NEW ORLEANS – The tornado hit the suburbs of east New Orleans at lunchtime on a mild Tuesday in February.

It spun across midcentury ranch houses still etched with the spray-painted symbols that search and rescue squads left after Hurricane Katrina. At its calmest, the tornado tugged at asphalt shingles. At its most vicious, it flipped parked cars and snatched entire roofs and walls from their frames.

The roughly 150 mile-per-hour winds hopped over Chef Menteur Highway and blew out walls at a NASA assembly plant. By the time the tornado fizzled out over Lake Borgne, it had caused millions of dollars of damage. Together with a cluster of other windstorms, it yielded the seventh presidentially declared major disaster of 2017.

States have come to rely on these declarations, a practice that helps individuals and communities recover from disasters. And since the 1980s, the federal government has been on the hook for the majority of recovery costs when a disaster is declared.

But as the country faces an increasing number of billion-dollar disasters, federal officials are considering scaling back that spending, aiming to save taxpayer money and encourage states to prepare for disasters with their own resources.

And that has some local officials worried. Without the federal relief they depend on, many communities could be hamstrung after a disaster, unable to help their most vulnerable residents.

Some could have to hold back so much money that other programs and services would suffer, said Bryan Koon, Florida's emergency management director. "They would be miserable places to live and if you have a large enough disaster, they would be destroyed."

The proposed pullback, along with the threat of more frequent and intense natural disasters linked to climate change, is already forcing cities and states to change the way they prepare for — and recover from — events like tornadoes, forest fires, floods and hurricanes.

But preparing now for a billion-dollar storm that may be decades away can be a hard sell for officials who also have to come up with money for schools, roads and other essentials.

"Some states that have a rainy-day fund, or some other kind of set-aside fund, for them it might be easy," Koon said. "For most legislatures, [the money] is not going to magically appear."

States generally qualify for the Federal Emergency Management Agency's public assistance program — money to replace and repair infrastructure — if they sustain damage that crosses a certain dollar threshold, which is now set at $1.43 per state resident.

But critics say that rate is too low and some declarations are issued when the damage is relatively small.

To get help from FEMA, a governor must formally request federal disaster assistance.

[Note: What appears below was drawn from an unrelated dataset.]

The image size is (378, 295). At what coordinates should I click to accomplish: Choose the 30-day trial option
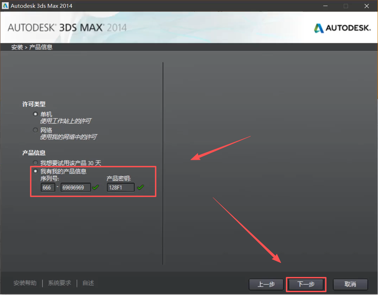tap(35, 163)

Presidents do sometimes decline disaster requests, and those decisions have raised questions about whether the process lacks transparency and is too subjective or politically motivated.

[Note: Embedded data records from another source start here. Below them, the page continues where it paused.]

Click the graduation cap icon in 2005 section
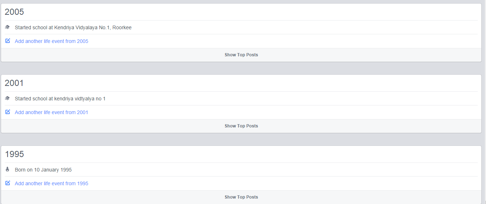Image resolution: width=486 pixels, height=204 pixels. (7, 27)
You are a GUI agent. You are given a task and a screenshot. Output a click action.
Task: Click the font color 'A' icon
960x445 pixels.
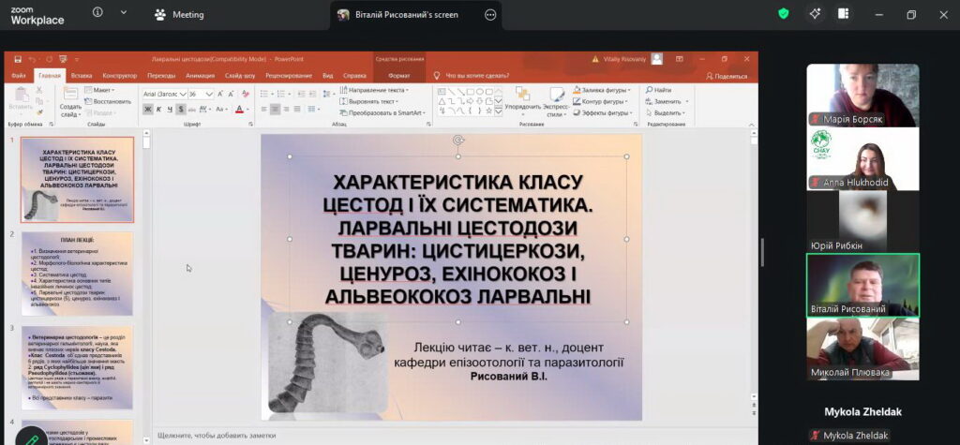239,109
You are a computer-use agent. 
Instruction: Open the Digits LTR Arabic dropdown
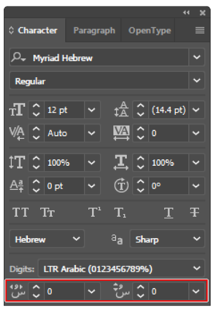pos(121,269)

If the president does declare a disaster, FEMA will typically reimburse the affected states and localities for at least three-quarters of their recovery costs.

For many state and local governments, saving more money for disaster relief is out of reach without a significant influx of revenue.

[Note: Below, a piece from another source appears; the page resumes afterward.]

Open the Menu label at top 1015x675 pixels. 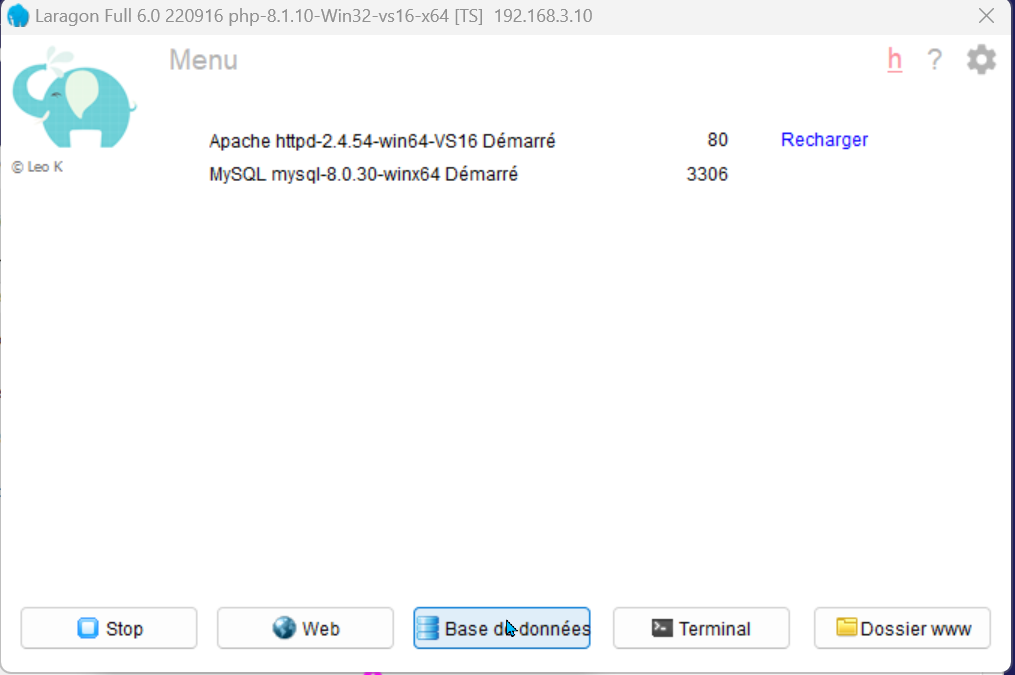pos(203,60)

Like most cities, Baton Rouge, La. — where thousands of residents found themselves underwater last August after 2 feet of rain doused the area and flooded local rivers — sets aside no extra money to recover from a major disaster. The assistance the city and its residents needed quickly overwhelmed savings and personnel during last year's flood.

The flooding, along with damage from another storm a few months earlier, was so expansive and destructive — 51 of the state's 64 parishes received federal disaster declarations — that FEMA is paying 90 percent of the public safety and infrastructure rebuilding costs in Baton Rouge and surrounding localities. The state is picking up the remaining 10 percent.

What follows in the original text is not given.